Hydrate investigators in the hydrate research program of Japan are aware that using BSR to identify the presence of hydrate yields a minimum distribution indicator. Hydrate is known to extend well beyond BSR (Max and Lowrie, 1996; Max and Dillon, 1998), which marks a hydrate-gas interface. BSR is commonly found below a bathymetric culmination where the base of hydrate forms a closure (= trap) that allows gas that is prevented by hydrate-tightened porosity from migrating upward into the HSZ or in a bedded series where a compound hydrate-stratigraphic trap sequence can form in dipping beds.

The confirmation that very large volumes of methane hydrate occurs in deep marine sediments (Matsumoto et al., 1996) has been one of the major accomplishments of the Ocean Drilling Program (ODP). Hydrate was recovered by deep sea drilling off the SE coast of the U.S. and the western offshore of the U.S. and Central America (Chapter 2). Hydrate has also been sampled in the course of ODP drilling in two localities to the S of Japan along the active front of the Ryukyu accretionary prism and off NW Japan and at one locality to the NW of Japan in the back-arc basin system (Fig. 2) in two ODP wells and one MITI well. Chemical analyses of samples have confirmed that naturally occurring hydrate is composed almost entirely methane hydrate (Chapter 2).

It is yet too soon to say whether the apparently greater concentration of hydrate along the SW margin of the Nankai Trough compared with the identified locations to the NE reflects a longer history of gas migration, and concentration by hydrate formation in seafloor sediments, or whether there was some difference in the timing, rate of elevation, fault history, etc. of the tectonic mechanisms themselves in the two subduction complexes. Perhaps older subduction complexes simply generate more methane later in their history, perhaps the nature of the sediments in the subduction zone or their thermal history was different. On the other hand, identification is at a preliminary stage and it is perhaps be too early to draw unequivocal conclusions.
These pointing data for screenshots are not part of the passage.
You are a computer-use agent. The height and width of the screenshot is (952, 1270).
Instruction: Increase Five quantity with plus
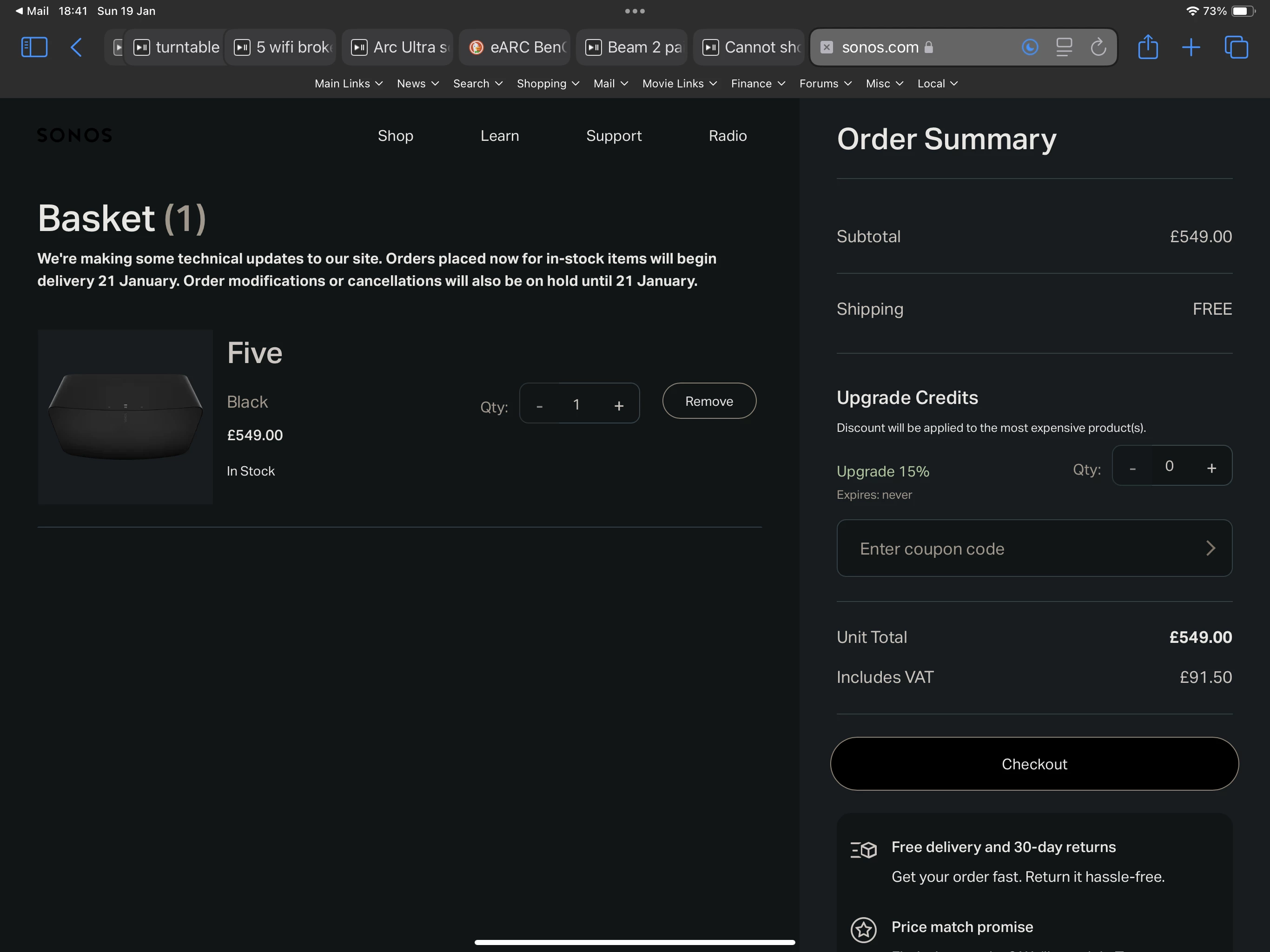point(618,406)
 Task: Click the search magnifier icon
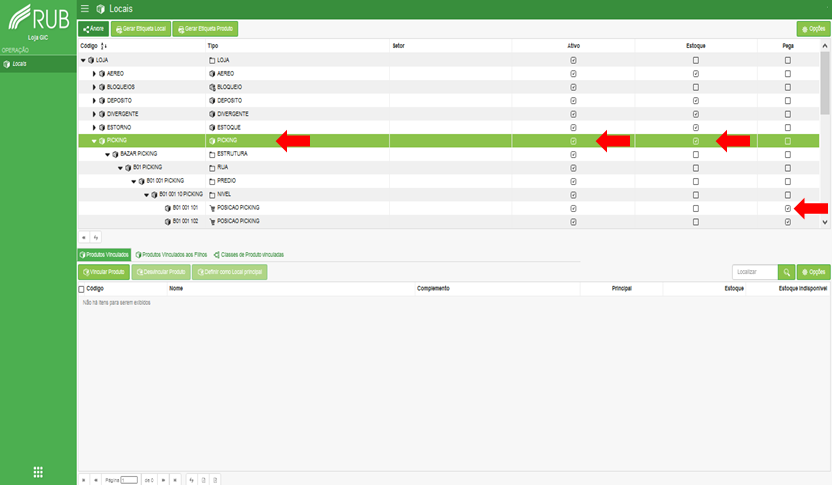tap(786, 272)
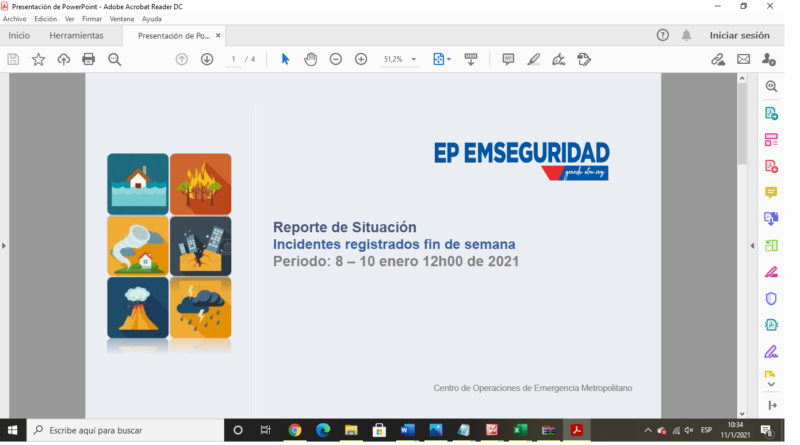
Task: Click the zoom in plus button
Action: pos(361,60)
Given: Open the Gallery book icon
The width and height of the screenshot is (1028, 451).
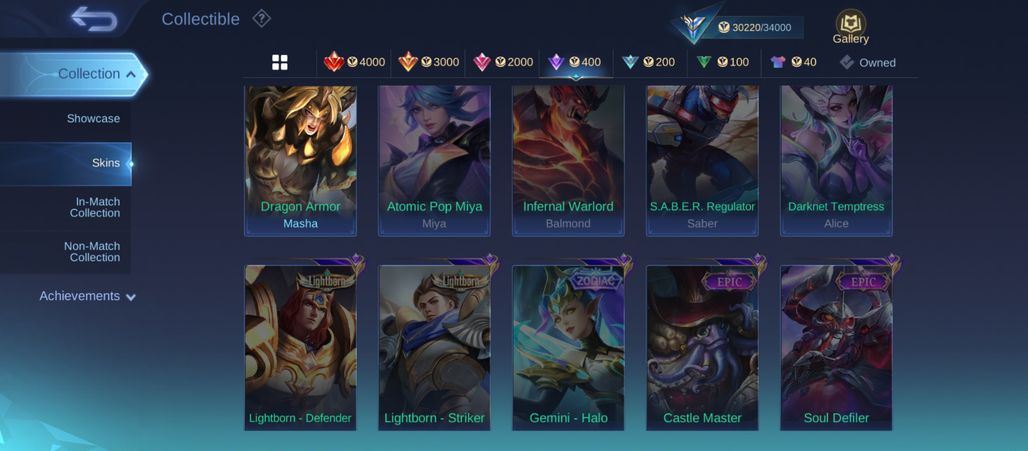Looking at the screenshot, I should point(850,28).
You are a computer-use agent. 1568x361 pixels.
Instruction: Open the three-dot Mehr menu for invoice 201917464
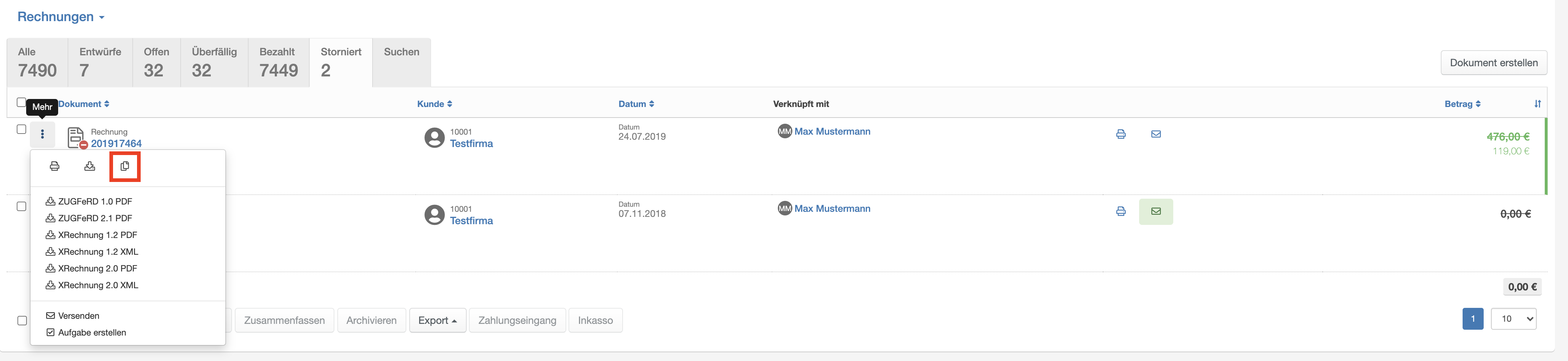pos(43,134)
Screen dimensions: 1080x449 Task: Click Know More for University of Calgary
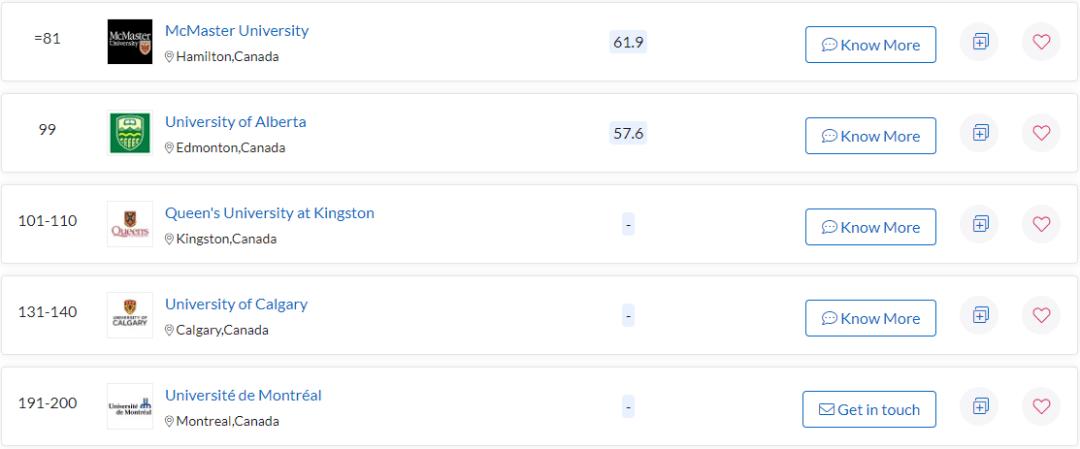click(x=870, y=318)
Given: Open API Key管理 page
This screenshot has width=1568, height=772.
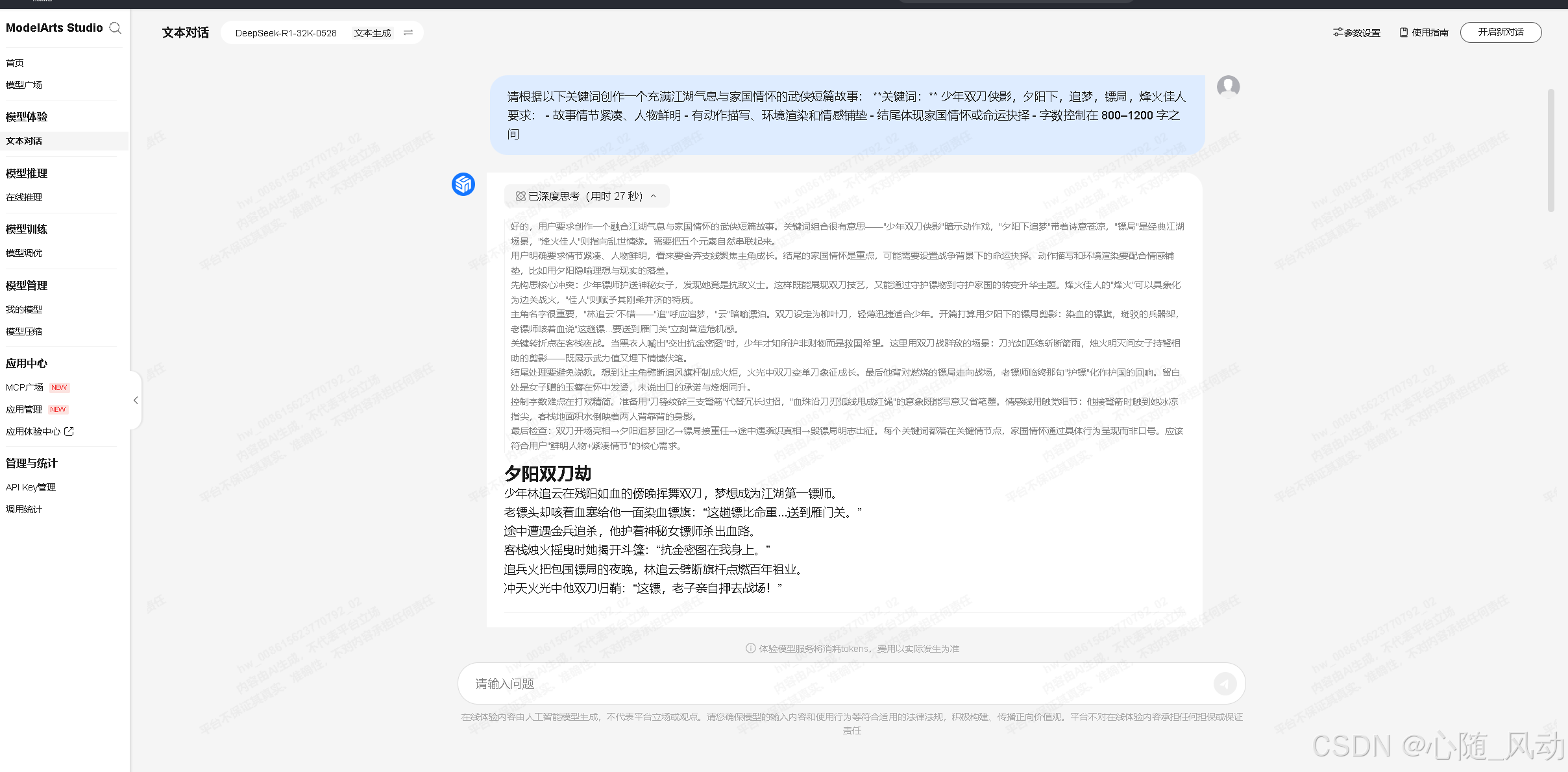Looking at the screenshot, I should pyautogui.click(x=31, y=487).
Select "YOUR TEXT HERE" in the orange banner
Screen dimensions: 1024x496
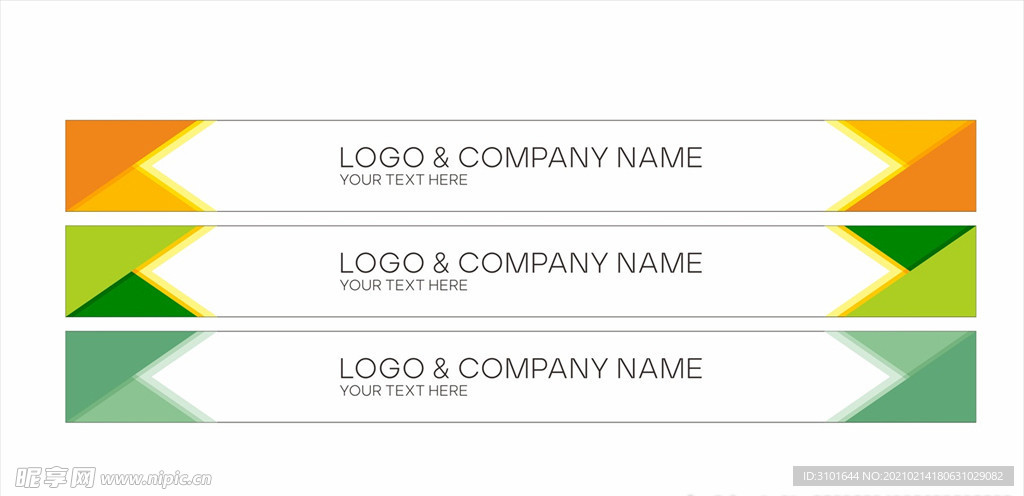click(404, 180)
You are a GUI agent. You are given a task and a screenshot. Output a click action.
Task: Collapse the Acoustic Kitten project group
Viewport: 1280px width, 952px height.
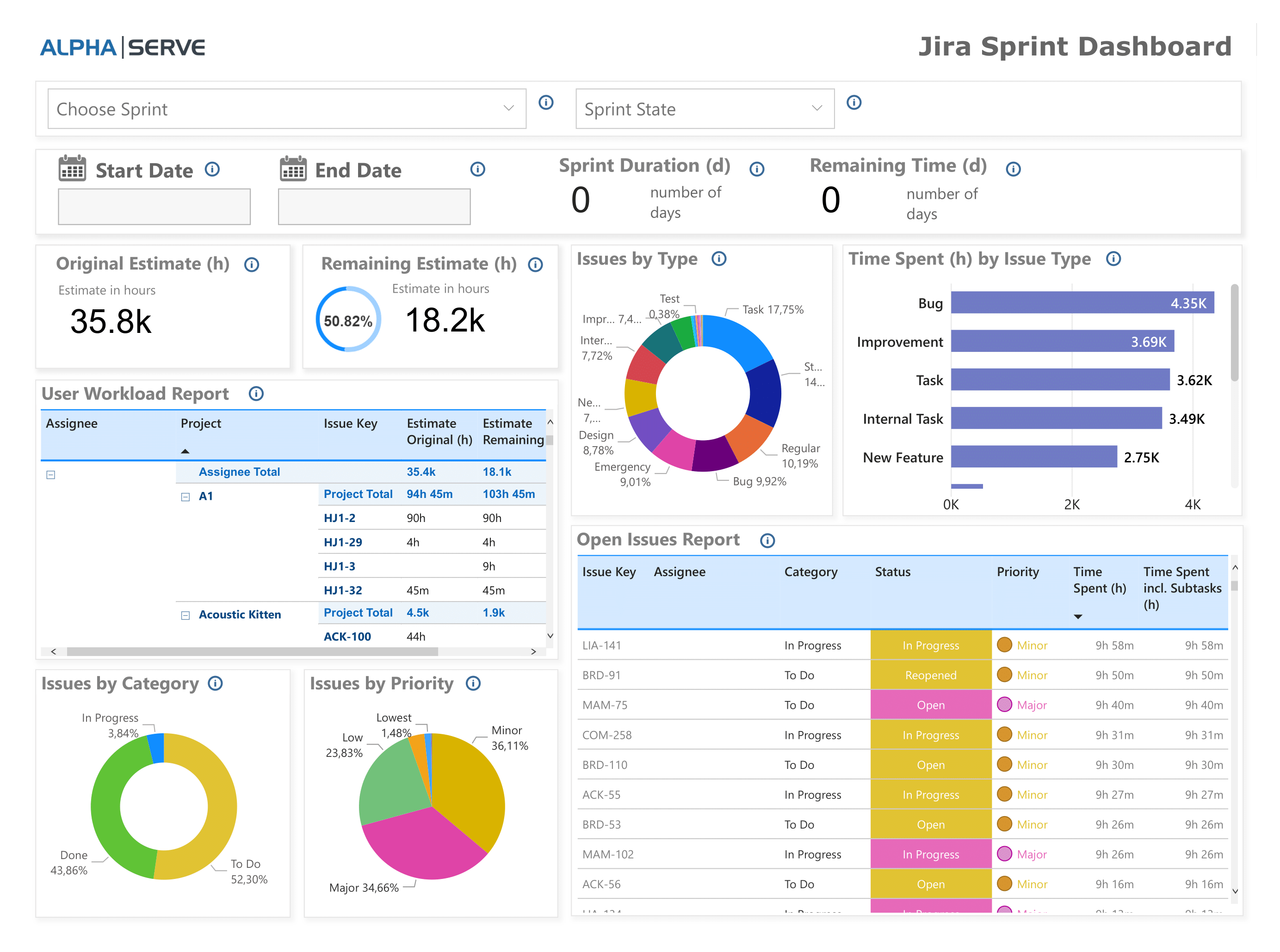pos(185,614)
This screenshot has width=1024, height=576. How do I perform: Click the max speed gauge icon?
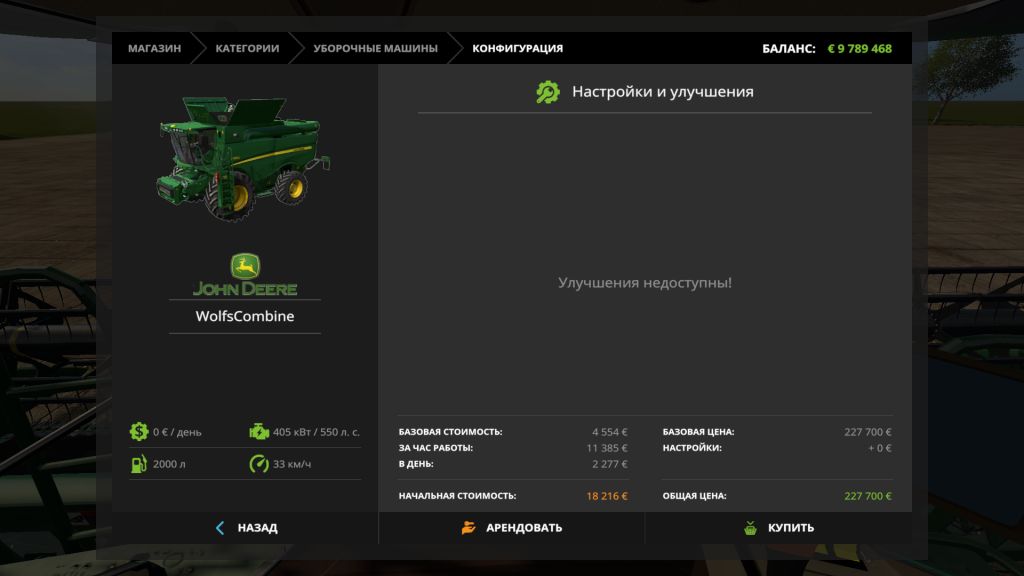[259, 464]
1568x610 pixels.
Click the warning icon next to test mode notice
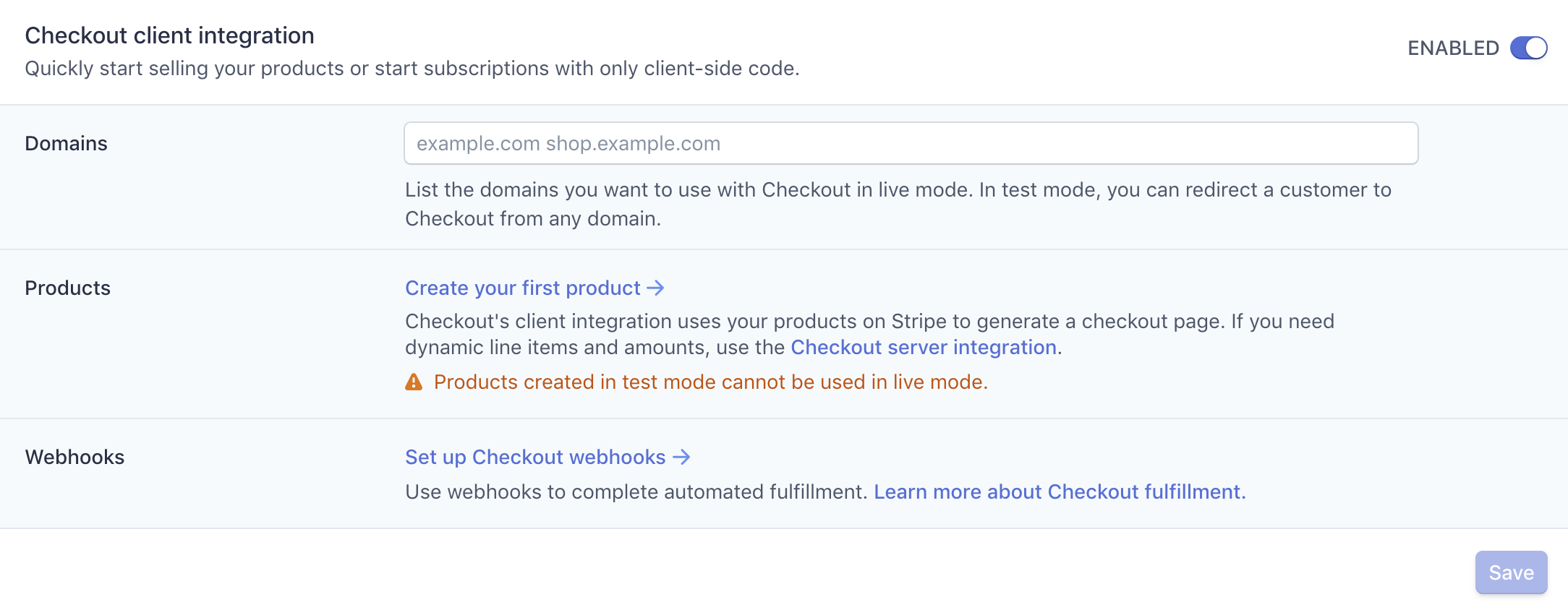point(414,382)
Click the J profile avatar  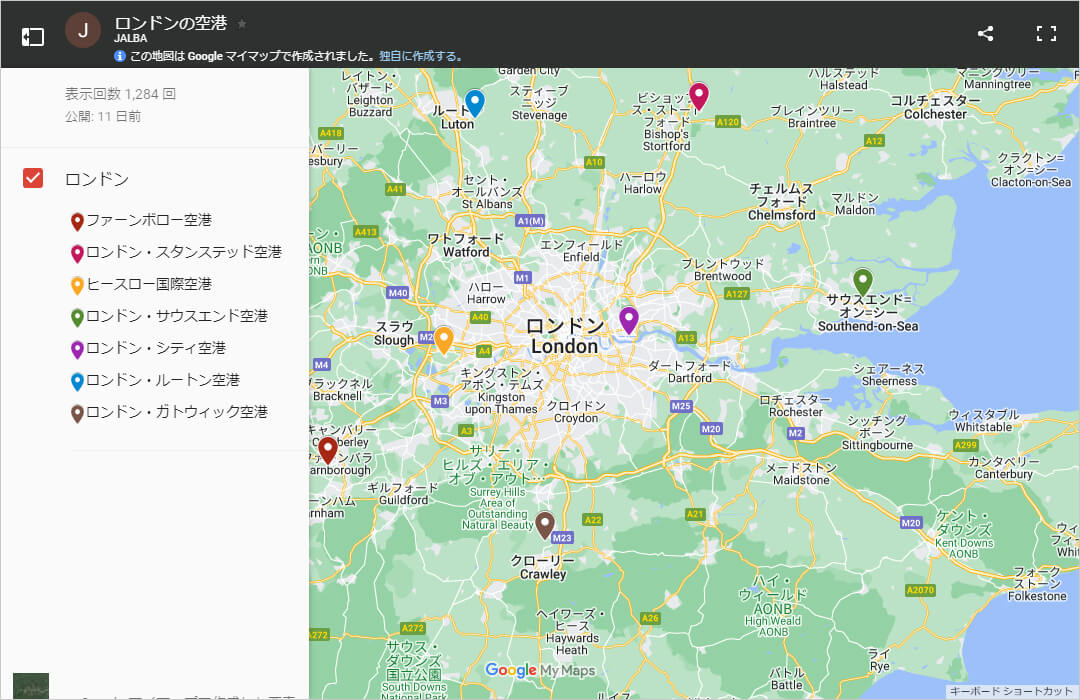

The database is as yet very small as hydrate around Japan remains largely to be quantified; much may occur well away from the present firm identifications (Fig. 2), which are based primarily upon the existence of hydrate/gas BSR. Also, virtually nothing is known about the age of the methane or action of the methane concentration cycle through a process of hydrate formation, dissociation, and formation of subsequent hydrate in any of the deposits adjacent to Japan.

To the NE of the termination of the Nankai Trough margin (Fig. 1), hydrate does not appear to be concentrated near the margin of the accretionary prism but is rather distributed with no apparent pattern that can be directly related to major structures. A number of fairly large hydrate deposits have been identified in the back-arc basins to the NW of Japan as well as between land area of Japan and the continental margin (Fig 2). However, this apparent distribution and relationship may not hold up when more hydrate is identified in the region.